Always apply a derating margin: design for Tj ≤ 80% of the datasheet maximum. For a 150°C rated device, target Tj ≤ 120°C. This provides margin for thermal impedance degradation over time, hotspot variation within the die, and ambient temperature excursions.

Rectifier Topology Comparison

The choice of rectifier topology directly affects how many diode voltage drops appear in series with the load. A half-wave rectifier uses one diode (one Vf drop) but only conducts on alternate half-cycles, wasting half the input energy. A full-wave bridge uses four diodes but two conduct simultaneously, producing 2 × Vf drop. A centre-tap full-wave rectifier uses two diodes with one Vf drop but requires a centre-tapped transformer.

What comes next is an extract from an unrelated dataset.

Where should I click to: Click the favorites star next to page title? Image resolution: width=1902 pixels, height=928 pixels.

For a 12V, 10A application using standard silicon (Vf = 0.7V): the bridge rectifier loses 14W (2 × 0.7 × 10), achieving 89.6% efficiency. Substituting Schottky diodes (Vf = 0.35V) reduces losses to 7W — doubling the useful power and eliminating the need for active cooling.

Practical tip: In synchronous rectifier designs, MOSFETs replace diodes entirely, reducing the effective voltage drop to I × RDS(on) — typically 10–50 mV — and virtually eliminating rectifier losses in high-current DC-DC converters.

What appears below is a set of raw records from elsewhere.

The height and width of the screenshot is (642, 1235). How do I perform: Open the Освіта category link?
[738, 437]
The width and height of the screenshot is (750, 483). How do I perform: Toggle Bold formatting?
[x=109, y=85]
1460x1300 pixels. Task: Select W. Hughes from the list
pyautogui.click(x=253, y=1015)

Frequently Asked Questions

What is the difference between conduction loss and switching loss?
Conduction loss (Vf × Iavg) occurs whenever the diode carries forward current and is independent of frequency. Switching loss (proportional to frequency × trr) occurs only during transitions and increases with switching frequency. At 50Hz mains frequency, switching loss is negligible. At 200kHz in a SMPS, switching loss can be several times larger than conduction loss.
Why does SiC have a higher Vf than Schottky but is still preferred in high-power designs?
SiC diodes have a higher Vf (1.4–2.0V vs 0.3–0.5V for Schottky), which increases conduction loss. However, SiC supports voltages up to 1700V (vs 200V for Schottky), has virtually zero reverse recovery charge at any voltage, operates reliably to 200°C, and has negligible leakage current. In high-voltage high-frequency designs, the switching loss savings from near-zero trr far outweigh the higher Vf penalty.
How do I select a heatsink for a power diode?
Required heatsink Rth(s-a) = (Tj,max × 0.8 − Ta) / Ptotal − Rth(j-c) − Rth(c-s). The Thermal Analysis tab calculates this automatically. For example: Tj,max = 150°C (derated to 120°C), Ta = 40°C, P = 5W, Rth(j-c) = 2°C/W, Rth(c-s) = 0.5°C/W: required heatsink = (120−40)/5 − 2 − 0.5 = 16−2.5 = 13.5°C/W.
Switching loss formula assumes linear current fall during reverse recovery. Actual loss depends on snubber circuits, circuit parasitic inductance, and gate drive characteristics. Always validate thermal calculations with device datasheet SPICE models and measured junction temperature in prototype hardware.